Le 22 et 23 Janvier, 2020 | Le Centre International de Toronto, Canada
Commanditaires Principaux: Procore Sika Canada

Prédisez la résistance du béton avant de le couler

L’analyse de données dans le domaine de la construction, ce n’est pas nouveau. Cette information est devenue indispensable dans l’industrie du béton.

« Depuis plus de dix ans, les entrepreneurs qui travaillent avec le béton utilisent des capteurs pour la collecte de données, plus spécifiquement durant les premières étapes après l’avoir coulé, » explique Stuart Galloway, Président de l’Exposition canadienne du béton. « Grâce à ces données et à l’automatisation, nous pouvons maintenant prédire la résistance et la performance du béton. »

« Le capital de risque est utilisé de plus en plus pour l’automatisation et d’autres technologies digitales, » dit Aali Alizadeh, Directeur des Produits chez Giatec. « Nos capteurs sont utilisés dans plus de 4000 projets à travers le monde. Nous amassons de plus en plus de données sur la température et la résistance du béton. Sur ces 4000 projets, nous avons des dizaines de milliers de capteurs qui collectent des informations résultant à des millions de points de données. Nous utilisons ces données pour générer de nouvelles connaissances sur le béton. »

En matière de contrôle de la qualité, l’information est éparpillée et isolée dans des projets différents mais Giatec est confiant de pouvoir tout conserver dans un seul endroit. Que ce soit un gratte-ciel, un pont ou du béton de masse dans un climat chaud ou froid, ils peuvent utiliser toute l’information pour améliorer le traitement du béton utilisant l’apprentissage machine.

Pour ce faire, Giatec s’est associé avec MILA, un groupe de recherche reconnu mondialement pour créer le premier programme d’apprentissage machine sur le béton. (Le fondateur de la compagnie MILA a gagné le prix Turing, un prix annuel donné par l’Association for Computing Machinery à un individu qui a apporté des contributions techniques majeures et durables dans le domaine de l’informatique).

Giatec a nommé le premier programme « Roxi ». « Nous avons entraîné Roxi à utiliser des millions de points de données, » explique M. Alizadeh. « Roxi peut détecter si le béton a un problème et peut envoyer un message aux chefs de projet avec l’endroit problématique.
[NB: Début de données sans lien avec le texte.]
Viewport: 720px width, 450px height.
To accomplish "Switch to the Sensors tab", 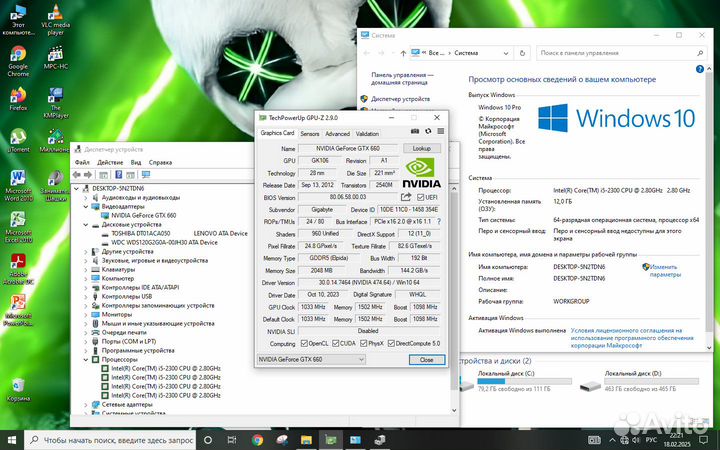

Nous utilisons ces données pour ramener de la valeur à chaque projet. »

La compagnie veut améliorer Roxi en lui montrant comment le béton se comportera dans le futur. Cela permettra à Roxi de prédire la résistance maximale du béton en deux jours. Les chefs de projet pourront donc connaître à l’avance la résistance du béton de leur projet.

Dans le cadre de l’intégration avec entre autres Procore, Autodesk et Tekla, Giatec utilise un API de communication standard afin que le logiciel de gestion de projets soit capable de créer des tâches automatisées et d’envoyer des messages aux intervenants.

« À l’avenir, avec l’électronique, l’intelligence artificielle et le béton qui sont en constante évolution, nous commençons à observer le cycle de vie complet du béton, de ses débuts dans l’usine, jusqu’au transport et au coulage. Avec une plateforme IdO et un capteur capable de surveiller le cycle de vie du béton, nous pouvons envoyer cette information aux intervenants, » explique M. Alizadeh.

« Avec les capteurs, l’automatisation et l’apprentissage machine, l’industrie du béton se tourne vraiment vers l’avenir, » dit M. Galloway.